» OBJECTIVE
Report how many lines of the items below contain the string "perform", treating uppercase and lowercase as different. Give only the number.

========================================================================

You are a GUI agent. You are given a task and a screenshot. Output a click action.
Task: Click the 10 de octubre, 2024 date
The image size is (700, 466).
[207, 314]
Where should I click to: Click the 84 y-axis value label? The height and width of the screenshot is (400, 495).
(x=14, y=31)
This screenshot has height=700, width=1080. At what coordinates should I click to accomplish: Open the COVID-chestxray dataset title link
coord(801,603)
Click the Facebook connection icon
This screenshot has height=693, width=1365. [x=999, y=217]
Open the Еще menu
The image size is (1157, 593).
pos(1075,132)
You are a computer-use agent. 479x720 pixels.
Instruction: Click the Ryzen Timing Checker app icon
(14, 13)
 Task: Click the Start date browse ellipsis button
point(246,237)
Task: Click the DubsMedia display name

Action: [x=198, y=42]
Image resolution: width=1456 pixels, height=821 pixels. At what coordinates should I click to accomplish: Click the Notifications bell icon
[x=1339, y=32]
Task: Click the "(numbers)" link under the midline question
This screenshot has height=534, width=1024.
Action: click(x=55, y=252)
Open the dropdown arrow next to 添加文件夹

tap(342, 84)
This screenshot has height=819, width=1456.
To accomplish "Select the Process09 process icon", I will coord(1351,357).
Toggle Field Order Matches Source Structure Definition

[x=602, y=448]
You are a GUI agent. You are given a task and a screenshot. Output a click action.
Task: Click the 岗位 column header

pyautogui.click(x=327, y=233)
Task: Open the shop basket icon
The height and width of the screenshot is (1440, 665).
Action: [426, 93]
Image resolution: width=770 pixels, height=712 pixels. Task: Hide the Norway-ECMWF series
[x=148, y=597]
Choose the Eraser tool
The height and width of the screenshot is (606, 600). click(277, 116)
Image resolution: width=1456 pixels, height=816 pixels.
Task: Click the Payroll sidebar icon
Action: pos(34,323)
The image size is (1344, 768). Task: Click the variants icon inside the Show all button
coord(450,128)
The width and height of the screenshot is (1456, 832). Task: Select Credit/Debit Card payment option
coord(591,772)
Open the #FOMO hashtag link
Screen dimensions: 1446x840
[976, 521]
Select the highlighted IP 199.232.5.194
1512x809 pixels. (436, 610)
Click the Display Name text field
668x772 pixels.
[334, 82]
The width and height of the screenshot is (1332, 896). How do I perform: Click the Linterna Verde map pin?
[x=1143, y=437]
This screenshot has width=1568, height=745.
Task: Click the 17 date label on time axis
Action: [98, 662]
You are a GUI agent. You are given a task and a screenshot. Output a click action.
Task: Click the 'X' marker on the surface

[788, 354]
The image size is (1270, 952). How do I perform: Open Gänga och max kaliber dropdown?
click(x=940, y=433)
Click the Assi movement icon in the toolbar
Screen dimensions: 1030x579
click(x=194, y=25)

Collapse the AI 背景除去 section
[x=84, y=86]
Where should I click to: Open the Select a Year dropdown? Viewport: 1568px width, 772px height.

========================================================================

» TASK OUTPUT
2